Begin

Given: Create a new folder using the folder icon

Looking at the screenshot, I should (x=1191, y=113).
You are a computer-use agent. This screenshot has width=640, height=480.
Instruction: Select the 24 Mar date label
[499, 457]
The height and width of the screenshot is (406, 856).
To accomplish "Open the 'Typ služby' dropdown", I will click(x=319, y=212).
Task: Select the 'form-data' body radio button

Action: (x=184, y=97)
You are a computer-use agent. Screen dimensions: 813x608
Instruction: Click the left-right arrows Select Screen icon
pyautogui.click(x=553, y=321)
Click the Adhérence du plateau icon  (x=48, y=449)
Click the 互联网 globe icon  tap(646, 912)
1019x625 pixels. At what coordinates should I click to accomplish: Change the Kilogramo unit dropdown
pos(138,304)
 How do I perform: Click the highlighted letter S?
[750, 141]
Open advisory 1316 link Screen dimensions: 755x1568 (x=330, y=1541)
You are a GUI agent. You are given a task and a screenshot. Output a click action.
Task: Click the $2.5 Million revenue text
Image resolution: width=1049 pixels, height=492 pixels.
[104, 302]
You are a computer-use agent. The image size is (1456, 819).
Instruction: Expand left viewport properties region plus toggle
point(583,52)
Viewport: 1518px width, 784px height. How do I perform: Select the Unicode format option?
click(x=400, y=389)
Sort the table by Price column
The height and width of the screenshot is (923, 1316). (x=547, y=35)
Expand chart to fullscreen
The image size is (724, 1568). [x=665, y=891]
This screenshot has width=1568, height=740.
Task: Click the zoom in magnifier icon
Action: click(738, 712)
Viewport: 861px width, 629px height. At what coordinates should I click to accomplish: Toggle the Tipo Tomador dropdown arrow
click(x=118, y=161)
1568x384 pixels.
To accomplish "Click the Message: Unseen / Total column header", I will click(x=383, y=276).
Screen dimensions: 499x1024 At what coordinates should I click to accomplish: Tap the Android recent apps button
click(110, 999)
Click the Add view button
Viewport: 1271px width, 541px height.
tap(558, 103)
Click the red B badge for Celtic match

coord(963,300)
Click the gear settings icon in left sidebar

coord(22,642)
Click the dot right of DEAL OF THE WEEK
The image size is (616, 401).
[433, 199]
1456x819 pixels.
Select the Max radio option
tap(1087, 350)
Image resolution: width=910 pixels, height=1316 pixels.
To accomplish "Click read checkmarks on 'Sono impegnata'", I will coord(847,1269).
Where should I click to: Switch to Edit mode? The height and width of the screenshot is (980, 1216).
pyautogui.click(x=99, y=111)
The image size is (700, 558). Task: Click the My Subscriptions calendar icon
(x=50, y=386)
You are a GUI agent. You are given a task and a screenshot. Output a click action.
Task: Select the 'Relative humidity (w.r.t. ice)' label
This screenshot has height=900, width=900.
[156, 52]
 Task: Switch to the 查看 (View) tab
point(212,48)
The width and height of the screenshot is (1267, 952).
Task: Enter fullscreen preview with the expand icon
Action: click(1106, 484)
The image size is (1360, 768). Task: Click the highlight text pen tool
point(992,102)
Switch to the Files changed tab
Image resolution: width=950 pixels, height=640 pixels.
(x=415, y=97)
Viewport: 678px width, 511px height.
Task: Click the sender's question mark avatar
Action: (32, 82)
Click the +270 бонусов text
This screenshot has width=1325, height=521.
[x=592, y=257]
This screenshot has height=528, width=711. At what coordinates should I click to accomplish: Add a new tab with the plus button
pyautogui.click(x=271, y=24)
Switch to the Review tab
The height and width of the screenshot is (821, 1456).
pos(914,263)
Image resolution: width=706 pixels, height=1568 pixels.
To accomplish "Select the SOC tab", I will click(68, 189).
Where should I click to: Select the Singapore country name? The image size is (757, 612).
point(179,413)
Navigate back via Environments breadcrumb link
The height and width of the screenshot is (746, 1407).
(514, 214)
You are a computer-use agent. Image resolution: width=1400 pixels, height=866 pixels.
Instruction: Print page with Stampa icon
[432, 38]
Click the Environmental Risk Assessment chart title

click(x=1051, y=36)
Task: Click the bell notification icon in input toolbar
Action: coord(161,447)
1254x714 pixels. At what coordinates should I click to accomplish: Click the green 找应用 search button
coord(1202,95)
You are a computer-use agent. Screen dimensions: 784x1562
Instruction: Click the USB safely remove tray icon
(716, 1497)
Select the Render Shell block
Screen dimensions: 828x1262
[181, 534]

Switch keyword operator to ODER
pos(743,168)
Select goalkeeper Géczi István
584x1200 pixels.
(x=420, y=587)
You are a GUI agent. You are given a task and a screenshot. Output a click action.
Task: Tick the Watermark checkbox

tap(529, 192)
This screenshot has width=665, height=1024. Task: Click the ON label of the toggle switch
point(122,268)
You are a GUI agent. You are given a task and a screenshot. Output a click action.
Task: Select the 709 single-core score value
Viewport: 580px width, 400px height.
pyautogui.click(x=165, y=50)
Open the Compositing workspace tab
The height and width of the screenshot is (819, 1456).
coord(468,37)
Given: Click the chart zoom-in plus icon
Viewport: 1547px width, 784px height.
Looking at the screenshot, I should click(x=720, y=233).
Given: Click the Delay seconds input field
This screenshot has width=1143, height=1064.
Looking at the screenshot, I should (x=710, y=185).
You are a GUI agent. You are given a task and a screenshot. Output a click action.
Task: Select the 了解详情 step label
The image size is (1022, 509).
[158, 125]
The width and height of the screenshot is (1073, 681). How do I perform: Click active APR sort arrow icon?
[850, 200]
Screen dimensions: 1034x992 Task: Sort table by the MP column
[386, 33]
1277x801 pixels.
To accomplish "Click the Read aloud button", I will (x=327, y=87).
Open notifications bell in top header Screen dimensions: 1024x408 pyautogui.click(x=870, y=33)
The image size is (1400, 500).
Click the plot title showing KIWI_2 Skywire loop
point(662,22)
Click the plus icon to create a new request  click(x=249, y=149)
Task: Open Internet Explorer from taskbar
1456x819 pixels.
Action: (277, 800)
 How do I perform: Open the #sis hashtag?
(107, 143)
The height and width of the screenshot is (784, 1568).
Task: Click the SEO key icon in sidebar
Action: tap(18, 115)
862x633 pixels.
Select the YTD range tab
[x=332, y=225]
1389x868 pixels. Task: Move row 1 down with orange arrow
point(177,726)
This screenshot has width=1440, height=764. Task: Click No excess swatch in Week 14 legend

End

#### [THE TASK]
Please tally the lines in the data above that contain the string "should" and reply with the number alone.

#### [ANSWER TO THE PROBLEM]
10